Coaching a 1.8 trillion parameter mannequin would have beforehand taken 8,000 Hopper GPUs and 15 megawatts of energy, Nvidia claims. At this time, Nvidia’s CEO says 2,000 Blackwell GPUs can do it whereas consuming simply 4 megawatts.
On a GPT-3 LLM benchmark with 175 billion parameters, Nvidia says the GB200 has a considerably extra modest seven instances the efficiency of an H100, and Nvidia says it presents 4x the coaching pace.

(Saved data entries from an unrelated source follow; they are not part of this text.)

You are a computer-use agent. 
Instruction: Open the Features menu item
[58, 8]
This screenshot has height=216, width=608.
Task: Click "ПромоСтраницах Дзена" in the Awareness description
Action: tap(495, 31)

Nvidia instructed journalists one of many key enhancements is a second-gen transformer engine that doubles the compute, bandwidth, and mannequin measurement by utilizing 4 bits for every neuron as a substitute of eight (thus, the 20 petaflops of FP4 I discussed earlier). A second key distinction solely comes while you hyperlink up enormous numbers of those GPUs: a next-gen NVLink swap that lets 576 GPUs speak to one another, with 1.8 terabytes per second of bidirectional bandwidth.
That required Nvidia to construct a whole new community swap chip, one with 50 billion transistors and a few of its personal onboard compute: 3.6 teraflops of FP8, says Nvidia.
Beforehand, Nvidia says, a cluster of simply 16 GPUs would spend 60 p.c of their time speaking with each other and solely 40 p.c truly computing.
Nvidia is relying on firms to purchase massive portions of those GPUs, after all, and is packaging them in bigger designs, just like the GB200 NVL72, which plugs 36 CPUs and 72 GPUs right into a single liquid-cooled rack for a complete of 720 petaflops of AI coaching efficiency or 1,440 petaflops (aka 1.4 exaflops) of inference. It has almost two miles of cables inside, with 5,000 particular person cables.
Every tray within the rack accommodates both two GB200 chips or two NVLink switches, with 18 of the previous and 9 of the latter per rack. In whole, Nvidia says one among these racks can help a 27-trillion parameter mannequin. GPT-4 is rumored to be round a 1.7-trillion parameter mannequin.
The corporate says Amazon, Google, Microsoft, and Oracle are all already planning to supply the NVL72 racks of their cloud service choices, although it’s not clear what number of they’re shopping for.
And naturally, Nvidia is glad to supply firms the remainder of the answer, too. Right here’s the DGX Superpod for DGX GB200, which mixes eight techniques in a single for a complete of 288 CPUs, 576 GPUs, 240TB of reminiscence, and 11.5 exaflops of FP4 computing.
Nvidia says its techniques can scale to tens of hundreds of the GB200 superchips, related along with 800Gbps networking with its new Quantum-X800 InfiniBand (for as much as 144 connections) or Spectrum-X800 ethernet (for as much as 64 connections).
We don’t anticipate to listen to something about new gaming GPUs at the moment, as this information is popping out of Nvidia’s GPU Know-how Convention, which is normally nearly solely centered on GPU computing and AI, not gaming. However the Blackwell GPU structure will possible additionally energy a future RTX 50-series lineup of desktop graphics playing cards.